▶ _Trecho_
O êxtase do Vampiro

Publicado em Crônicas

Severino Francisco

Entrar em contato com Dalton Trevisan, que nos deixou, recentemente, não era difícil; era impossível. Mas por um desses lances do acaso jogado pelos deuses da literatura se tornou possível para o brasiliense José Salles Neto, presidente da Confraria dos Bibliófilos do Brasil. Salles é, a um só tempo, o presidente, o editor, o secretário, o distribuidor, o assessor de imprensa e o office boy da entidade.

Bate o escanteio e vai na área para cabecear. Ele é uma espécie de José Mindlin candango, com a desvantagem de não dispor do dinheiro das indústrias do bibliófilo paulista (que já nos deixou ) para bancar os sonhos de livros.

Salles é brasiliense de Araxá, Minas, começou colecionando gibis e hoje acumula um acervo de 15 mil títulos, sendo 3 mil, de arte. O sobrado onde mora, no Lago Norte, com área de mais de 400 metros, é uma biblioteca de babel com livros desmoronando por todos os lados. Nunca entrou em uma livraria e saiu sem comprar ao menos um volume.

Criou em Brasília a Confraria dos Bibliófilos do Brasil. Só com a cara e a coragem, ele conseguiu a façanha de envolver, na condição de colaboradores e cúmplices, uma constelação de nomes de primeira linha, incluindo alguns dos seres mais inacessíveis e intratáveis do planeta de extraterráqueos da literatura e das artes gráficas: Dalton Trevisan, Millôr Fernandes, Ferreira Gullar, Rubem Fonseca, Luis Fernando Verissimo, Rubens Gerschman, Antonio Candido, Marcelo Grassmann, Renina Katz, Poty (o ilustrador de Guimarães Rosa), entre outros.

Certo dia, Salles deu na veneta a ideia de publicar um livro do irascível curitibano Dalton Trevisan. Como todo mundo sabe, Trevisan não concedia entrevistas e só conversava com amigos: “Escritor não tem de falar; escritor tem de escrever; além disso, sou tímido, um pouco menos com as loiras oxigenadas”, escreveu, se defendendo.

A única tênue ponte era Eleutério, dono de uma pequena livraria de rua de Curitiba, frequentada por Dalton Trevisan, que levava livrinhos de seus contos em edição artesanal para que fossem distribuídos a leitores realmente amantes da ficção do Vampiro de Curitiba. Salles sondou o terreno, mas Eleutério não foi nada otimista: “A resposta de Dalton será um terrível palavrão ”, vaticinou.

▶ _Material fornecido_
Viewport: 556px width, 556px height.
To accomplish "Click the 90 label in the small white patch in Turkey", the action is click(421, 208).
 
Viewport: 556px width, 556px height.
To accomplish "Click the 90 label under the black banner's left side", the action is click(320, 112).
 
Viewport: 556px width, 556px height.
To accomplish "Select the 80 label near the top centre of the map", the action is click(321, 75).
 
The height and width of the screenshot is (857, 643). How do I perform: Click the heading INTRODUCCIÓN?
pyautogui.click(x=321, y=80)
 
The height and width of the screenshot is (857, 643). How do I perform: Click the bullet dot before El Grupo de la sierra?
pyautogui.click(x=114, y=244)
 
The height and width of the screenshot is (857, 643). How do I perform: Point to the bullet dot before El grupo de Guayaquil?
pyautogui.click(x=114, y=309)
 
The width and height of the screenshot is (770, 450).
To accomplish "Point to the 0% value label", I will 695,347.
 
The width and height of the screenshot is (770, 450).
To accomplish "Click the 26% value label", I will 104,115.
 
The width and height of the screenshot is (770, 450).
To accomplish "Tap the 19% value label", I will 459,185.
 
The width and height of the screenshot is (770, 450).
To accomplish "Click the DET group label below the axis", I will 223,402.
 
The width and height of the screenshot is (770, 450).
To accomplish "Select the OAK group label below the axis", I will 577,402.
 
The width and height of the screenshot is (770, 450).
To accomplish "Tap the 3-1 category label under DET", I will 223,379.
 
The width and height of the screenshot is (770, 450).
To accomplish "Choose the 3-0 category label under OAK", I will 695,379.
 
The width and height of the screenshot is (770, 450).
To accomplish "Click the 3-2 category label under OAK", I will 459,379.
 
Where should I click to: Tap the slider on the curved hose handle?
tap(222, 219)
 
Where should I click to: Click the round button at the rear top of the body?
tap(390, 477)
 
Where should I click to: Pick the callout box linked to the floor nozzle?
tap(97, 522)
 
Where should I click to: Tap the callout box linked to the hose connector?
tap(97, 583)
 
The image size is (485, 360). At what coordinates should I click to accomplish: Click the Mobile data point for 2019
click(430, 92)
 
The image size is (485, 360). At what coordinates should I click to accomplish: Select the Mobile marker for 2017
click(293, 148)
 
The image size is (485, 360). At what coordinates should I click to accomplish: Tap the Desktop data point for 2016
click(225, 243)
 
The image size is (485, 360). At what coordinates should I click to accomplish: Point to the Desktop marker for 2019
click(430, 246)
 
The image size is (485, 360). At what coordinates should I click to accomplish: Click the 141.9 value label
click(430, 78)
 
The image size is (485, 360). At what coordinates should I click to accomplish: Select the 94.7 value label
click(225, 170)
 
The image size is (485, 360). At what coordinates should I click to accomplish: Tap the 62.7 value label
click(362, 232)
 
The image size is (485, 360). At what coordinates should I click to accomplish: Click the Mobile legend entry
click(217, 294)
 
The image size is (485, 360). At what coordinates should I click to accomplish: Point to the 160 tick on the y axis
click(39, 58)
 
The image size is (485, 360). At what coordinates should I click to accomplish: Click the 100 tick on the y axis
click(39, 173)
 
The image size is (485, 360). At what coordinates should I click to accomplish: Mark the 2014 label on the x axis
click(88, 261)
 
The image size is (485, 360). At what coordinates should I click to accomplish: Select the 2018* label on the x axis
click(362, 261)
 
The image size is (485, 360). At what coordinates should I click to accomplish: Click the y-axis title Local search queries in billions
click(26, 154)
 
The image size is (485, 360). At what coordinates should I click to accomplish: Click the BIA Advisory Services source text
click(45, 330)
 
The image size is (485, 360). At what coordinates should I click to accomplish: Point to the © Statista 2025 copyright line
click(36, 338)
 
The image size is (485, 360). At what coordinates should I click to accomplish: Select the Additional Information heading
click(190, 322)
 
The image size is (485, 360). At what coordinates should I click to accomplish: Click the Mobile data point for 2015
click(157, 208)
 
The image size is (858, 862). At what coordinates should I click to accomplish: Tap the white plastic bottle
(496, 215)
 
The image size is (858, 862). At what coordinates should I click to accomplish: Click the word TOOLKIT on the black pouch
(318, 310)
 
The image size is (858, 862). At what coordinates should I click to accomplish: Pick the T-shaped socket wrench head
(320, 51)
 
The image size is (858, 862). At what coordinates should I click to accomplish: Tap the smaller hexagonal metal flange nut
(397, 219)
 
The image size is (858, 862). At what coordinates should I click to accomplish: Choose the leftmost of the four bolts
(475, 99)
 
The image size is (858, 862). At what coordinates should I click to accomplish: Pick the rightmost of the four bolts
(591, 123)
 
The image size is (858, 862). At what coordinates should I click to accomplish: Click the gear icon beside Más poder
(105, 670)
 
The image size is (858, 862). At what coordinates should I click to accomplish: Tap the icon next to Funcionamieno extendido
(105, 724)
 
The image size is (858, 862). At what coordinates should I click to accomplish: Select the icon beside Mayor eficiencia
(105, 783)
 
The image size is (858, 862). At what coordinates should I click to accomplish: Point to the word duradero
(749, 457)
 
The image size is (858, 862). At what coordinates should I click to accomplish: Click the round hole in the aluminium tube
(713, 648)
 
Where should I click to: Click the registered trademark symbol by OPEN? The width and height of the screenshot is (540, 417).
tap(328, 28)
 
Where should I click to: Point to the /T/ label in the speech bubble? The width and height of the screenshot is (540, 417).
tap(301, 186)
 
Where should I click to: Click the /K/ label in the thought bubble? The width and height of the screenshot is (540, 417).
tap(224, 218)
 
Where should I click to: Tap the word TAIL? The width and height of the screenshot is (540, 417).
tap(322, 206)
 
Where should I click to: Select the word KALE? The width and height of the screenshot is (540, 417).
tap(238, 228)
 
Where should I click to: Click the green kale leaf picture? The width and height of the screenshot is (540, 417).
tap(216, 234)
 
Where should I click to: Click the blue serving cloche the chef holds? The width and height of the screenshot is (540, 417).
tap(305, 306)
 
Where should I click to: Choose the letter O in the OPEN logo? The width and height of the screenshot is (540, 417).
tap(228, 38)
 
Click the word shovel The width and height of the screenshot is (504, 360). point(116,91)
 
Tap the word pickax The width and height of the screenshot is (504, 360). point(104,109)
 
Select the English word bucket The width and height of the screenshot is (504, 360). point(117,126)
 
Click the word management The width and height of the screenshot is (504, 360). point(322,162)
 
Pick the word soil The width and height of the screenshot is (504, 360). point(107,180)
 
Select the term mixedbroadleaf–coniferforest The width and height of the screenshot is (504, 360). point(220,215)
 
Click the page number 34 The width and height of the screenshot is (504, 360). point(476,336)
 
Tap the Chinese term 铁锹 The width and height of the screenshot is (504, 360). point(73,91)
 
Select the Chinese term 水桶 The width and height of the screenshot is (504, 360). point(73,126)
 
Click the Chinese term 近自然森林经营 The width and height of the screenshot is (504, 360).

▶ _O que fazer_
1) Devolva a parte do trecho que começa em "Criou em Brasília" e termina em "Rosa), entre outros.", sem mudar nada.
2) Segundo o trecho, quantos títulos José Salles Neto tem no acervo?
3) Passe para o inglês esta frase do trecho: "Nunca entrou em uma livraria e saiu sem comprar ao menos um volume."

▶ _Respostas_
1)
Criou em Brasília a Confraria dos Bibliófilos do Brasil. Só com a cara e a coragem, ele conseguiu a façanha de envolver, na condição de colaboradores e cúmplices, uma constelação de nomes de primeira linha, incluindo alguns dos seres mais inacessíveis e intratáveis do planeta de extraterráqueos da literatura e das artes gráficas: Dalton Trevisan, Millôr Fernandes, Ferreira Gullar, Rubem Fonseca, Luis Fernando Verissimo, Rubens Gerschman, Antonio Candido, Marcelo Grassmann, Renina Katz, Poty (o ilustrador de Guimarães Rosa), entre outros.

2) 15 mil títulos, dos quais 3 mil são de arte.

3) He never went into a bookstore and came out without buying at least one volume.